There are different ways to run the pipeline: Local mode, Cluster mode or Single node mode
In Local mode, the pipeline is execute in an interactive shell session (locally or on a cluster) and all the rules are treated as processes that can be run sequentially or in parallel, depending on the resources provided. One example of a Local execution is:
conda activate snakemake
base_cwd=/<USER_DEFINED_PATH>/WGS_QC
log_folder=${base_cwd}/Log
mkdir -p ${log_folder}
cd ${base_cwd}
snakefile=/<USER_DEFINED_PATH>/WGSdownstreamQC-snakemake/Snakefile
configfile=/<USER_DEFINED_PATH>/WGS_QC/WGSdownstreamQC_pipeline.yaml
cores=24
snakemake -p -r -s ${snakefile} --configfile ${configfile} --use-envmodules --keep-going --cores ${cores}
In this example we assumed we had 24 CPU available for our calculation
In cluster mode, the pipeline runs on a interactive shell (screen or tmux) and each rule is submitted as a job on the cluster. One example of a Cluster execution, on the ORFEO cluster, is:
module load conda
conda activate snakemake
base_cwd=/<USER_DEFINED_PATH>/WGS_QC
log_folder=${base_cwd}/Log
mkdir -p ${log_folder}
cd ${base_cwd}
snakefile=/<USER_DEFINED_PATH>/WGSdownstreamQC-snakemake/Snakefile
configfile=/<USER_DEFINED_PATH>/WGS_QC/WGSdownstreamQC_pipeline.yaml
log_name=WGS-QC_pipeline.log
stderr_name=WGS-QC_pipeline.err
cores=24
queue=thin
snakemake -p -r -s ${snakefile} --configfile ${configfile} --use-envmodules --keep-going --cluster "qsub -q ${queue} -V -k eod -l select=1:ncpus={threads}:mem={resources.mem_mb}mb -l walltime=96:00:00" -j ${cores} 1> ${log_name} 2> ${stderr_name}
In this example we defined also the name for two additional log files, which will help to keep track of the pipeline execution. In this case, the -j option will define how many concurrent jobs are submitted on the cluster.

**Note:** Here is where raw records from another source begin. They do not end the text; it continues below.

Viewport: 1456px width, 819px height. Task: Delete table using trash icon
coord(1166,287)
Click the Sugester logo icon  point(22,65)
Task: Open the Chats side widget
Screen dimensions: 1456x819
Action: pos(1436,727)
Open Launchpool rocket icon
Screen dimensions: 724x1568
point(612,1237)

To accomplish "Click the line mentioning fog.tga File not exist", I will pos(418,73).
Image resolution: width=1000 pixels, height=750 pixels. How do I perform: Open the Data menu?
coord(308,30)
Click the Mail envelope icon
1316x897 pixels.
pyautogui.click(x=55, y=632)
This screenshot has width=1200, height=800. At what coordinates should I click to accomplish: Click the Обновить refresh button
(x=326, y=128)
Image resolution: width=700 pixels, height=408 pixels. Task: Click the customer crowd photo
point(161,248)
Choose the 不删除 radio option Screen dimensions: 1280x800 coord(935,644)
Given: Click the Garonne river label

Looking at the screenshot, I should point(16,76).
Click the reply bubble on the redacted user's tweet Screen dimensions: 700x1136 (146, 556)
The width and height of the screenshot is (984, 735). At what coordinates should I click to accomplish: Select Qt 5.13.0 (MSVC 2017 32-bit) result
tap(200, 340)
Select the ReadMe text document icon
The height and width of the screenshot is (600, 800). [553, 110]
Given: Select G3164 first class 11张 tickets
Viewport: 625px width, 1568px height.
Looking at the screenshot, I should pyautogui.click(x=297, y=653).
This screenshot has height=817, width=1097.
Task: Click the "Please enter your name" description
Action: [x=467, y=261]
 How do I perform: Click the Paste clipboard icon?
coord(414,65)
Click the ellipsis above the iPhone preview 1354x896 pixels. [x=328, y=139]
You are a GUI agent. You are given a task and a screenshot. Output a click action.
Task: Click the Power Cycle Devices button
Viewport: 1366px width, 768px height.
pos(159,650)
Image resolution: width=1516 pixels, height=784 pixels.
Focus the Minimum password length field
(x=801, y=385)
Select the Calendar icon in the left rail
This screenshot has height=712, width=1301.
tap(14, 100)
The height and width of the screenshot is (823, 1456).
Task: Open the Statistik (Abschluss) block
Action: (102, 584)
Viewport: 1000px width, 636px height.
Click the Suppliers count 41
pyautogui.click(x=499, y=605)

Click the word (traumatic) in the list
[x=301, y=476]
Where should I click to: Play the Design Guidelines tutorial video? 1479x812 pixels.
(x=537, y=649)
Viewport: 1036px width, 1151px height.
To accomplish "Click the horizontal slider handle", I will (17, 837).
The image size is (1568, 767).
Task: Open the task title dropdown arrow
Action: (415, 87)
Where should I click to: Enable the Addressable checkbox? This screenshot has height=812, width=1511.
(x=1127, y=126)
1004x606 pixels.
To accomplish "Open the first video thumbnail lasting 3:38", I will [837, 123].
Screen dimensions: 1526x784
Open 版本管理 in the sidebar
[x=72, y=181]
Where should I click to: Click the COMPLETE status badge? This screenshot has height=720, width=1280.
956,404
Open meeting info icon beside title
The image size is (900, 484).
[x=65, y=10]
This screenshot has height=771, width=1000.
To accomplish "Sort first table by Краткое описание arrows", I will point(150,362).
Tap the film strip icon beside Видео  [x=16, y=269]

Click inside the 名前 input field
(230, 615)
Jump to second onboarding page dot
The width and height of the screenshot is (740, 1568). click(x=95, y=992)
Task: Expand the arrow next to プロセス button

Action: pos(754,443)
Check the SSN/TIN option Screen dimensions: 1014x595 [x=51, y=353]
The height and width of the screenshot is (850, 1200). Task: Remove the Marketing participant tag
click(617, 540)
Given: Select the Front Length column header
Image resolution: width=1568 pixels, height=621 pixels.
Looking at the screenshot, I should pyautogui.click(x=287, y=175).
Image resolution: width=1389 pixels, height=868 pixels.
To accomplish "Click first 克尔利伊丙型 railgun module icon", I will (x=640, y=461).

In Single node mode, the pipeline runs as a job on the cluster and all rules are treated as processes that can be run sequentially or in parallel, depending on the resources provided. Similar to the Local execution mode. One example of a single node mode execution, on the ORFEO cluster, is:
module load conda
conda activate snakemake
base_cwd=/<USER_DEFINED_PATH>/WGS_QC
log_folder=${base_cwd}/Log
mkdir -p ${log_folder}
cd ${base_cwd}
snakefile=/<USER_DEFINED_PATH>/WGSdownstreamQC-snakemake/Snakefile
configfile=/<USER_DEFINED_PATH>/WGS_QC/WGSdownstreamQC_pipeline.yaml
log_name=WGS-QC_pipeline.log
stderr_name=WGS-QC_pipeline.err
cores=24
queue=thin
mem=750g
echo "cd ${base_cwd};module load conda;conda activate snakemake; snakemake -p -r -s ${snakefile} --configfile ${configfile} --cores ${cores} --use-envmodules --keep-going" | qsub -N snake_preprocessing -q ${queue} -V -k eod -o ${log_folder}/${log_name} -e ${log_folder}/${stderr_name} -l select=1:ncpus=${cores}:mem=${mem} -l walltime=96:00:00
In this example we selected an entire cluster node on the "thin" queue of the ORFEO cluster, defining the number of CPU (24) and the total amount of RAM required to run the pipeline (750g). We defined also the name for the two additional log files, to keep track of the pipeline execution.